In fact, Nancy is a true champion of small festivals in small places. She told me and the
audience gathered at the Exit Café, that while Annecy is the biggest and most important
festival for people involved in the business of animated film to attend, she approaches
it with mixed feelings. As she states on her blog: “On the one hand it is an opportunity
to see so many dear old friends from all over the world, along with special programs
that won’t screen at any other festival. But over the past few years it has become very
commercial and shifted the emphasis away from short, independent animation to feature
films. With over 7,000 people attending the festival it has become harder and harder for
people to get tickets to screenings that they want to see, and if you don’t book a room
very early you could end up staying miles from the festival.”
From all accounts, she is having quite a different experience here and as much as we
talked about the various aspects of business and production in making and distributing
animation, the bulk of the conversation centered around community and the ways
in which a festival like Anibar must be supported, for it is the only way artists and
appreciators of the arts in a small community can gather steam and create a viable
creative industry in their own backyard that benefits the entire cultural life of a small
country.

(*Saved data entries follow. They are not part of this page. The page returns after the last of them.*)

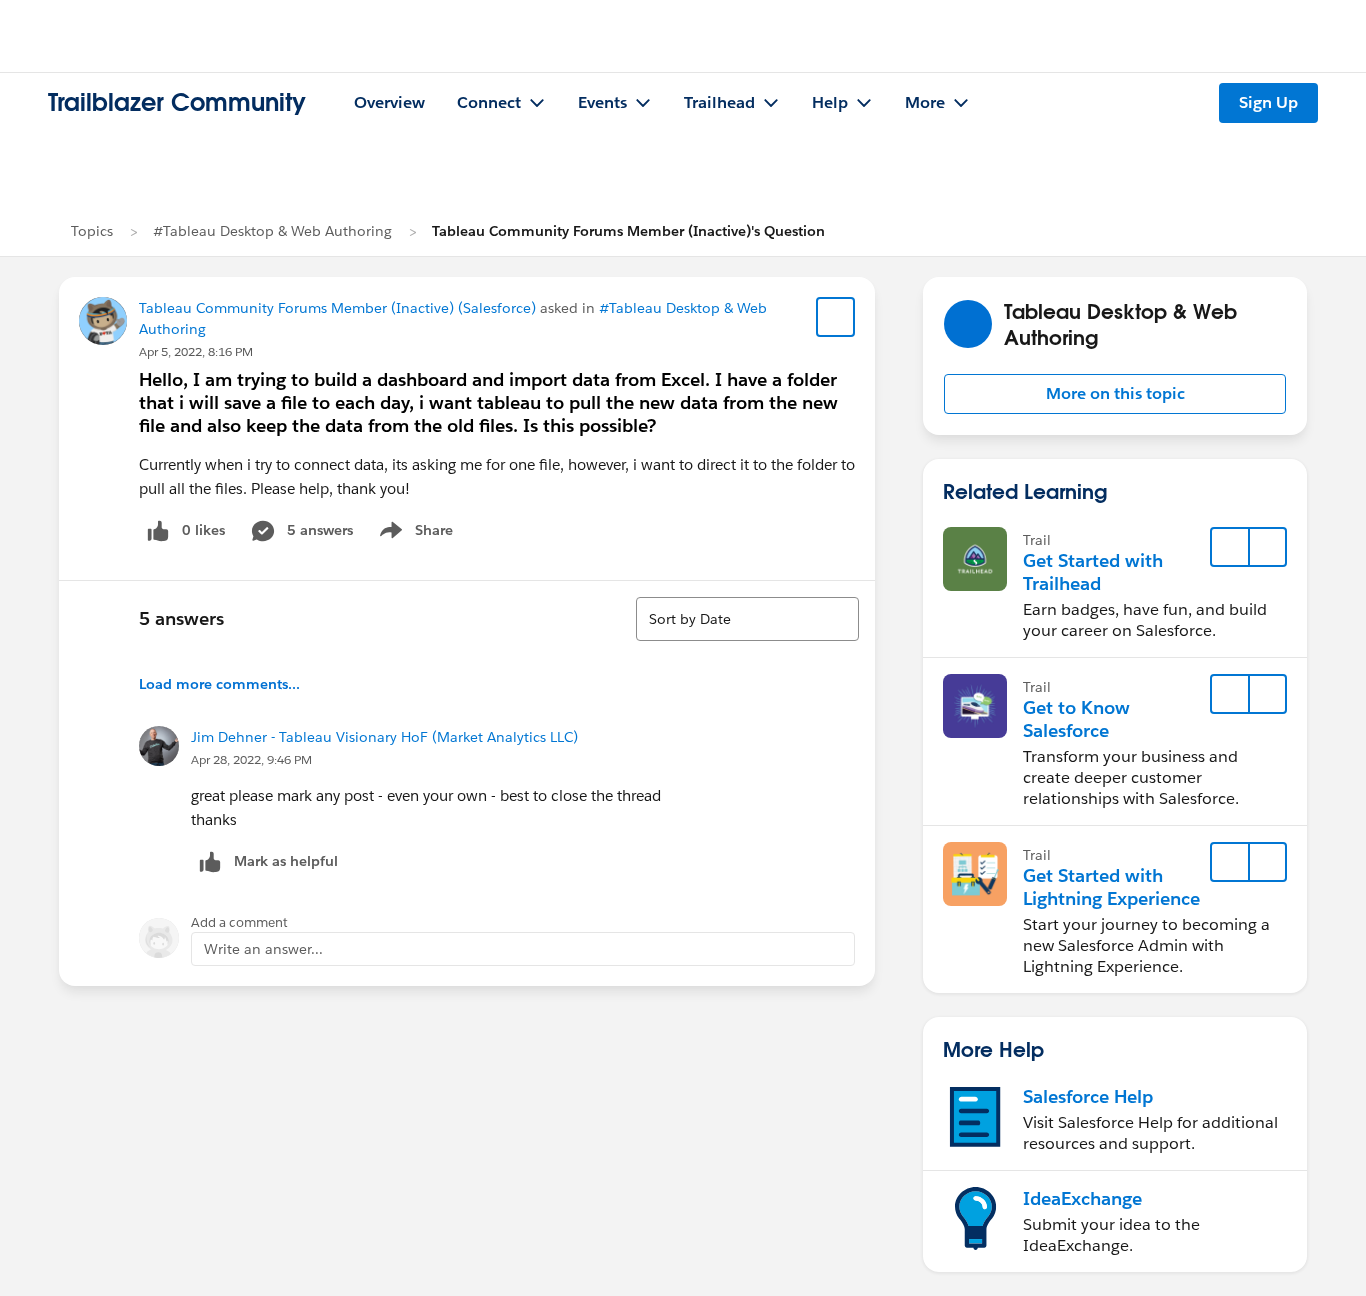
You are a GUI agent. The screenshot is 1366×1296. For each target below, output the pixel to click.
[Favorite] (836, 317)
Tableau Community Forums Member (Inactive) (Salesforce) (337, 308)
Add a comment (239, 922)
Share (413, 534)
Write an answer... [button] (263, 949)
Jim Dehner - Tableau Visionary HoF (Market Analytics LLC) (384, 737)
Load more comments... (219, 684)
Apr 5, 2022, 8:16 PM (196, 351)
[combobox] (747, 619)
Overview (389, 102)
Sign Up (1268, 102)
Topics (92, 231)
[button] (1115, 394)
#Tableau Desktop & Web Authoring (272, 231)
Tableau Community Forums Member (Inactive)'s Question (628, 231)
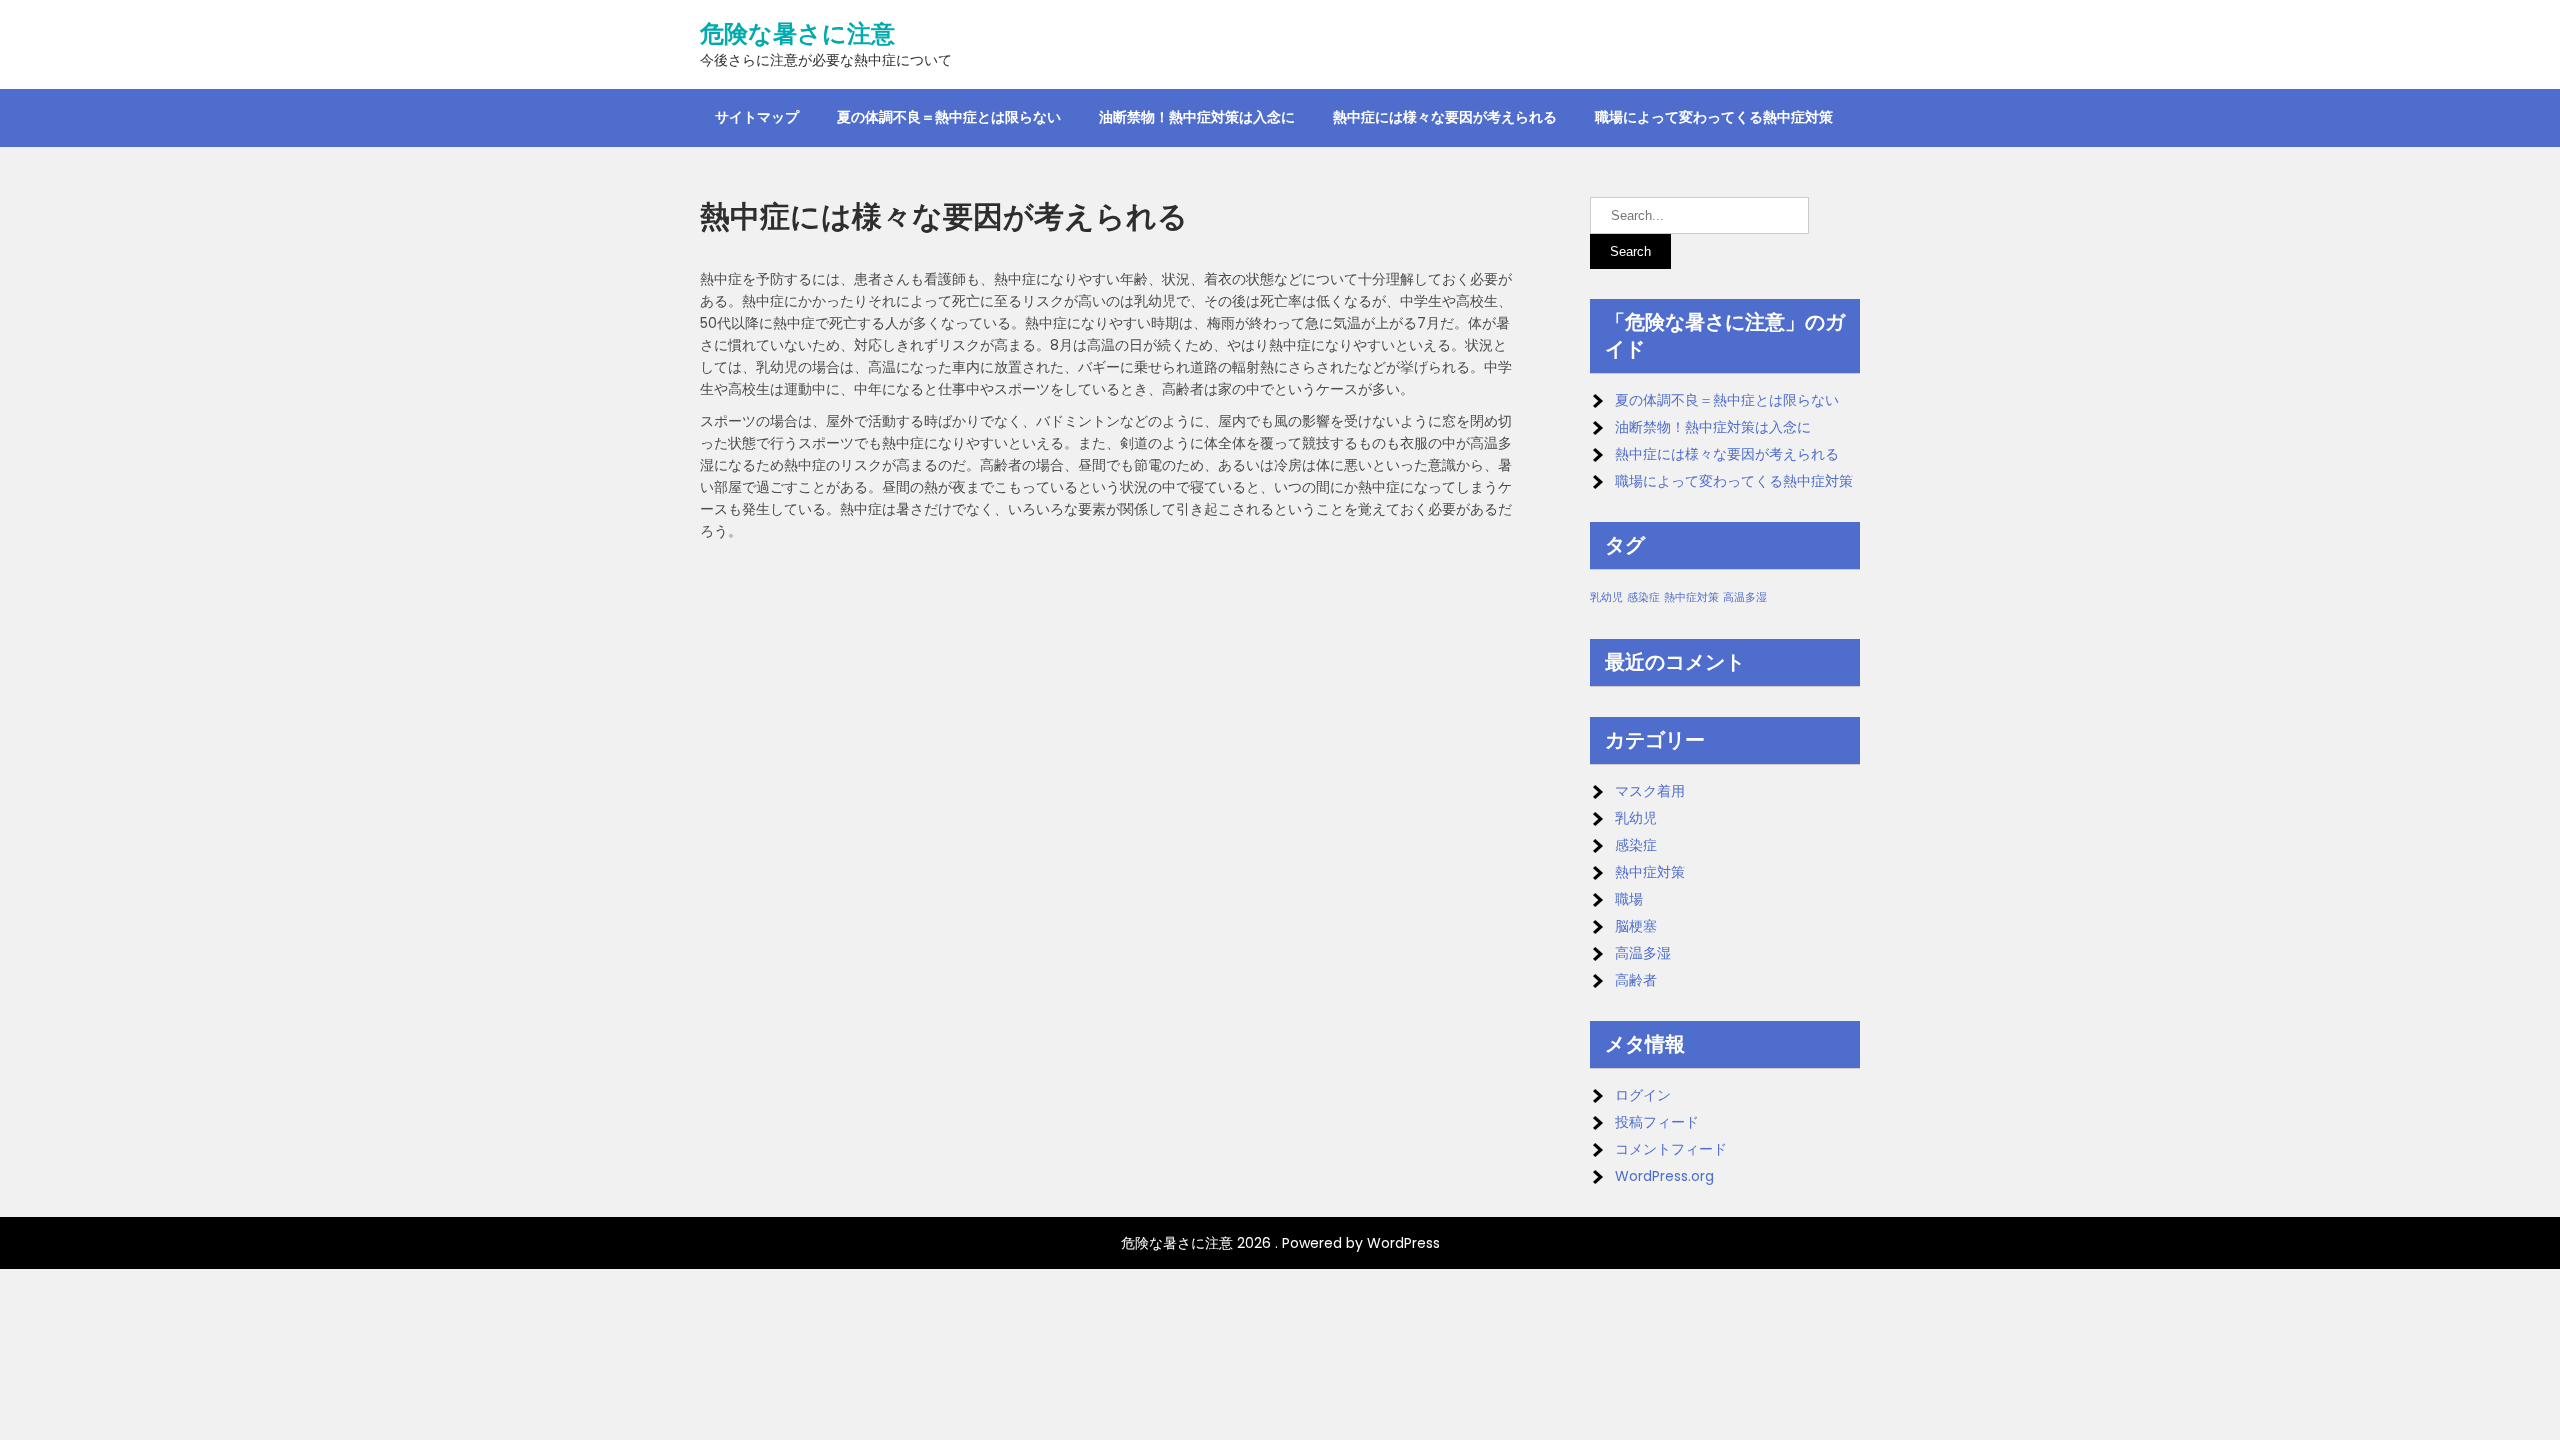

This year, the only other Kosovar cultural entity that showed active support for
Anibar was the QKK in Prishtina, which hosted a wonderful dinner at the Camp.
Join me today at the Exit Café as I talk with Gjon Marku, who is serving on the
international jury with Nancy and Luuk van Huët, one of the founders of the KLIK!
Amsterdam Animation Festival. Anibar programmed a unique retrospective of
Marku’s works, one of the very first Kosovar animators to have significant commercial
breakthrough in the commercial sphere.
Other guests joining us will be Marija Jacimovic, the co-director of Michael Pollan’s
Food Rules one of the selections in the Balkan competition. And Marvina Çela, director,
writer and composer of Besa e Konstandinit / The Promise of Constantine (Albania
2011), another film selected for the Balkan competition.